- What you need to do
Go to the line with "Click the year value '2014-2018'" in the material below and copy from there through the line with "You are a computer-use", exactly. Pictures are not copied.

- Material for the task
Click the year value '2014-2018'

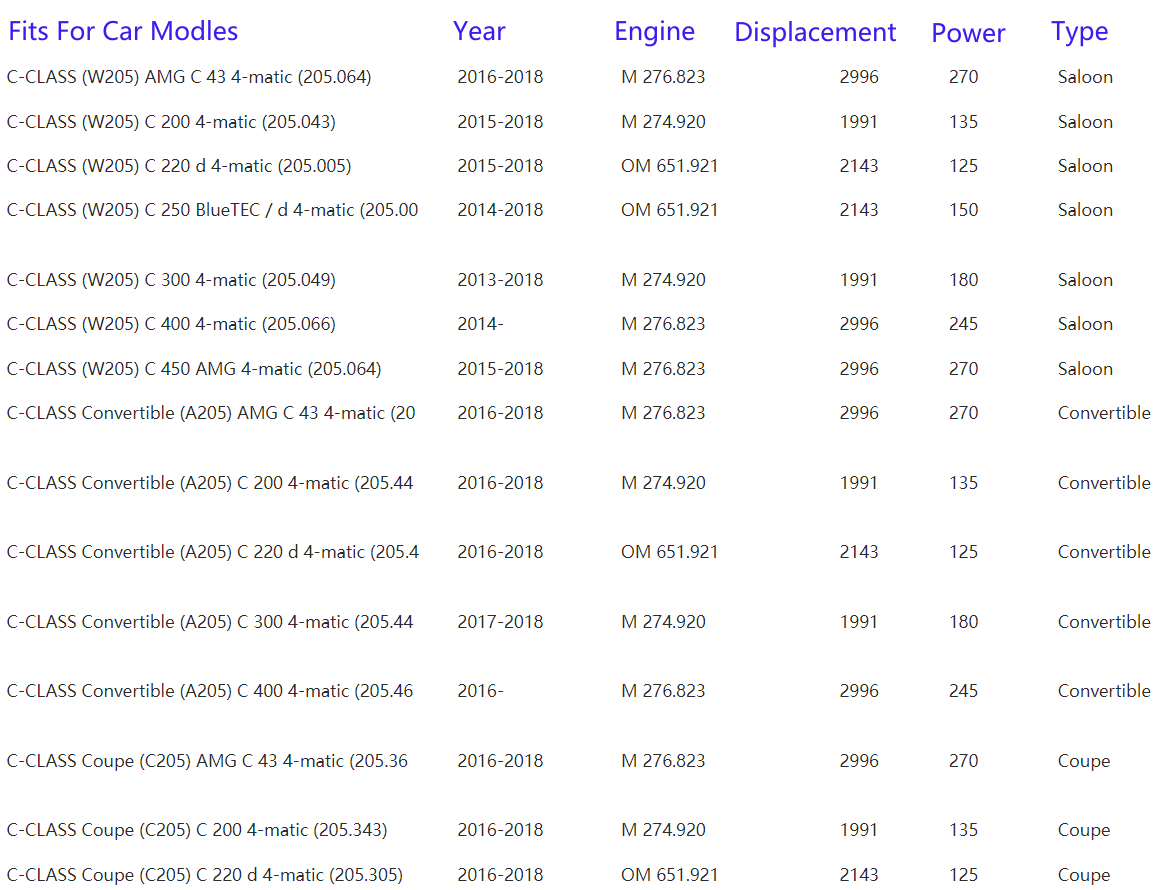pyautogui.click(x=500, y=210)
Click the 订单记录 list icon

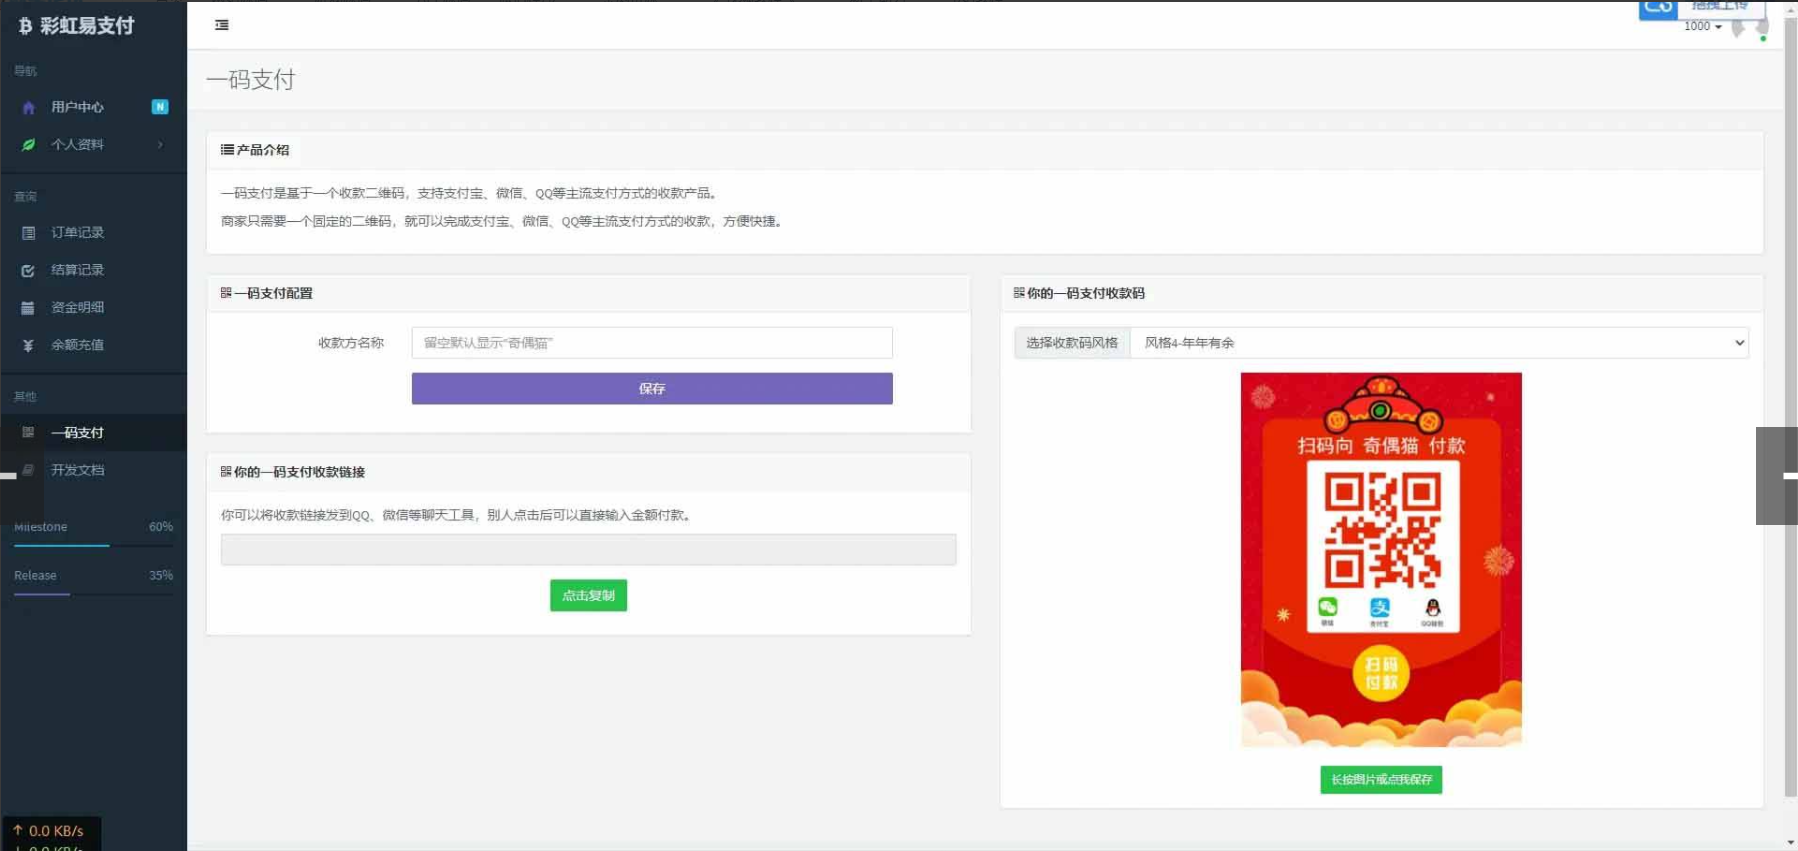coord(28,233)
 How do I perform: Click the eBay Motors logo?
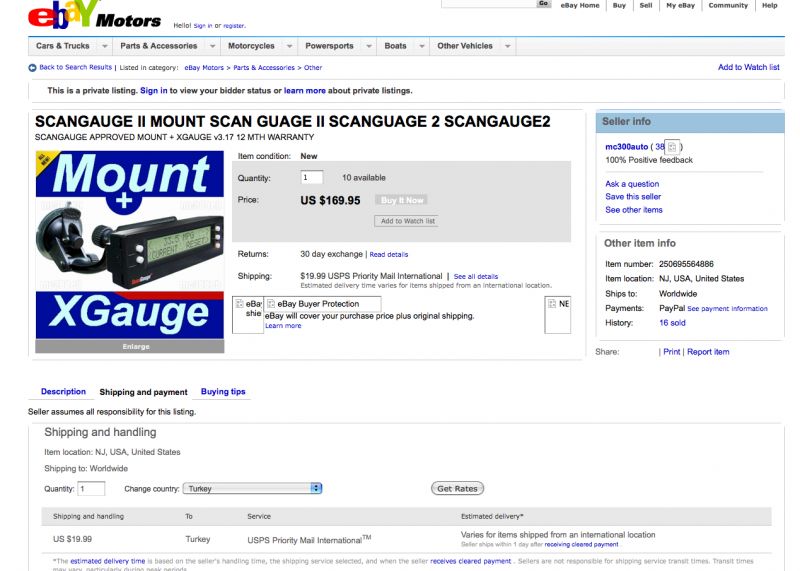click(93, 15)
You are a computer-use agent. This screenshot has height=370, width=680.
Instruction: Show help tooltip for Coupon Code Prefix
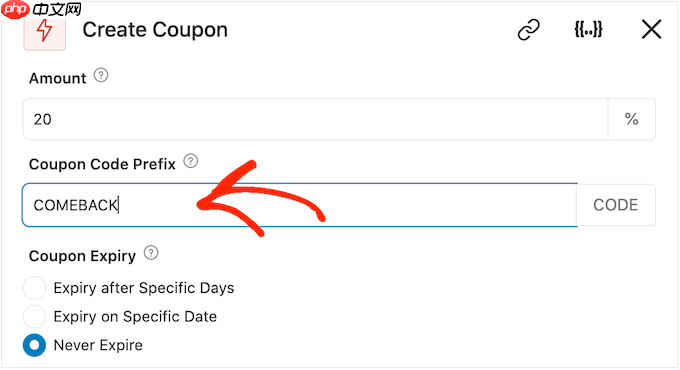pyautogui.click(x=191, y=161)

--

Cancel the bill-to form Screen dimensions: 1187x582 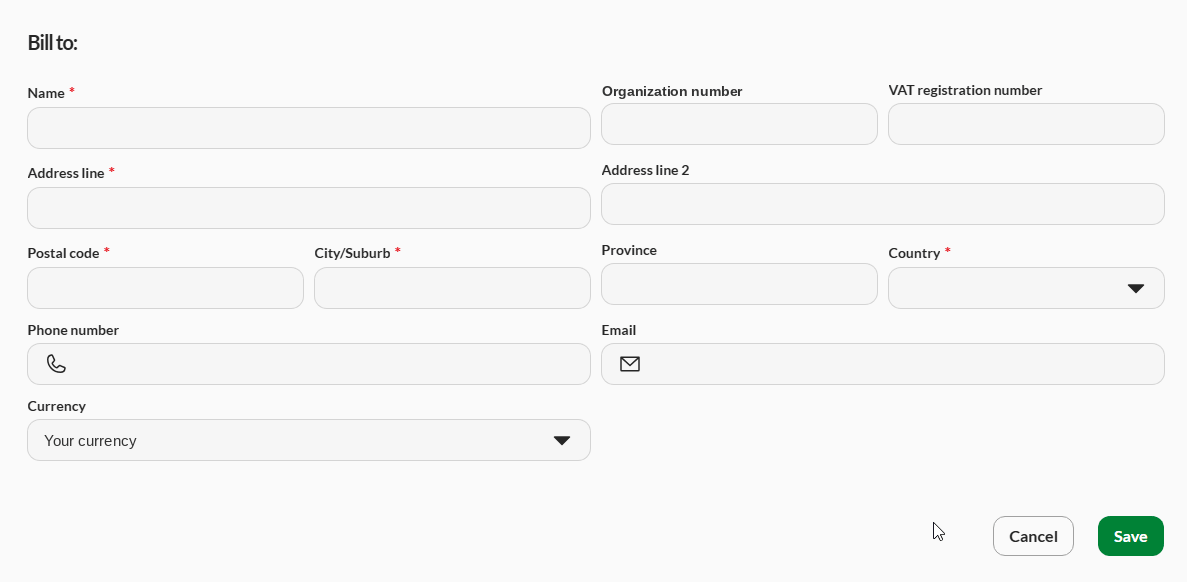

- Task output
Click the year value '2014-2018'

pyautogui.click(x=500, y=210)
Click the 订单记录 list icon

coord(28,233)
 How do I perform: Click the eBay Motors logo?
click(93, 15)
You are a computer-use agent. This screenshot has height=370, width=680.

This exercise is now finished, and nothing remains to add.